### EXCERPTED DATA
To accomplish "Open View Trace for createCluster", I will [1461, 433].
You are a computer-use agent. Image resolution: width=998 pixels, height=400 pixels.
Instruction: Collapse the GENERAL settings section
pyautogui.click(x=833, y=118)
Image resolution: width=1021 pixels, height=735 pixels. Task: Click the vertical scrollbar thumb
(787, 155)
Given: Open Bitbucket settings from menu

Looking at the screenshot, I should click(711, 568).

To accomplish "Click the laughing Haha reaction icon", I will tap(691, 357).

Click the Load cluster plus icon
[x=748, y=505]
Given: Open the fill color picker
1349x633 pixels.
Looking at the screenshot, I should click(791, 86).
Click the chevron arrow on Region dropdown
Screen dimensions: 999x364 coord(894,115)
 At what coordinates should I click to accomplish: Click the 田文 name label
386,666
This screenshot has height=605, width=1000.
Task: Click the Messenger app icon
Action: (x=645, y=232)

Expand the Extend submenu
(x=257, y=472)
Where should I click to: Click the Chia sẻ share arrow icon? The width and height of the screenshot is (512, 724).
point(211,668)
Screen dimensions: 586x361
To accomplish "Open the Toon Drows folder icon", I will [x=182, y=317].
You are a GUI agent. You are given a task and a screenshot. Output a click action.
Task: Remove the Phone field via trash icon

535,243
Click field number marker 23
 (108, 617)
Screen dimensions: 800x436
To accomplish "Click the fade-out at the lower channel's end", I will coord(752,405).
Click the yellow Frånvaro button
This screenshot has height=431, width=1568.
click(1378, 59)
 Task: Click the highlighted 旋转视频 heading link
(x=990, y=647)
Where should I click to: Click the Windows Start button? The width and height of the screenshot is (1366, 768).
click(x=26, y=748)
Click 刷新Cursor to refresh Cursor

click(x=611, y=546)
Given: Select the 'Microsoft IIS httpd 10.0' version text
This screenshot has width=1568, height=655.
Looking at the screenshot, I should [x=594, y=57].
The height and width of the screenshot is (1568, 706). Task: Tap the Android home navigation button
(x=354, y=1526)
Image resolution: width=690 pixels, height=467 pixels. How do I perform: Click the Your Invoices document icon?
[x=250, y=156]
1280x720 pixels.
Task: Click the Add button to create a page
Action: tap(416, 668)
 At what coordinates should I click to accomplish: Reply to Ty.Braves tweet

### EXERCISE REQUIREMENTS
Given the listing above, print all of it word for word.

### ANSWER BOX
To accomplish "Open View Trace for createCluster", I will [1461, 433].
You are a computer-use agent. Image resolution: width=998 pixels, height=400 pixels.
Instruction: Collapse the GENERAL settings section
pyautogui.click(x=833, y=118)
Image resolution: width=1021 pixels, height=735 pixels. Task: Click the vertical scrollbar thumb
(787, 155)
Given: Open Bitbucket settings from menu

Looking at the screenshot, I should click(711, 568).

To accomplish "Click the laughing Haha reaction icon", I will tap(691, 357).

Click the Load cluster plus icon
[x=748, y=505]
Given: Open the fill color picker
1349x633 pixels.
Looking at the screenshot, I should click(791, 86).
Click the chevron arrow on Region dropdown
Screen dimensions: 999x364 coord(894,115)
 At what coordinates should I click to accomplish: Click the 田文 name label
386,666
This screenshot has height=605, width=1000.
Task: Click the Messenger app icon
Action: (x=645, y=232)

Expand the Extend submenu
(x=257, y=472)
Where should I click to: Click the Chia sẻ share arrow icon? The width and height of the screenshot is (512, 724).
point(211,668)
Screen dimensions: 586x361
To accomplish "Open the Toon Drows folder icon", I will [x=182, y=317].
You are a GUI agent. You are given a task and a screenshot. Output a click action.
Task: Remove the Phone field via trash icon

535,243
Click field number marker 23
 (108, 617)
Screen dimensions: 800x436
To accomplish "Click the fade-out at the lower channel's end", I will coord(752,405).
Click the yellow Frånvaro button
This screenshot has height=431, width=1568.
click(1378, 59)
 Task: Click the highlighted 旋转视频 heading link
(x=990, y=647)
Where should I click to: Click the Windows Start button? The width and height of the screenshot is (1366, 768).
click(x=26, y=748)
Click 刷新Cursor to refresh Cursor

click(x=611, y=546)
Given: Select the 'Microsoft IIS httpd 10.0' version text
This screenshot has width=1568, height=655.
Looking at the screenshot, I should [x=594, y=57].
The height and width of the screenshot is (1568, 706). Task: Tap the Android home navigation button
(x=354, y=1526)
Image resolution: width=690 pixels, height=467 pixels. How do I perform: Click the Your Invoices document icon?
[x=250, y=156]
1280x720 pixels.
Task: Click the Add button to create a page
Action: tap(416, 668)
 At what coordinates should I click to accomplish: Reply to Ty.Braves tweet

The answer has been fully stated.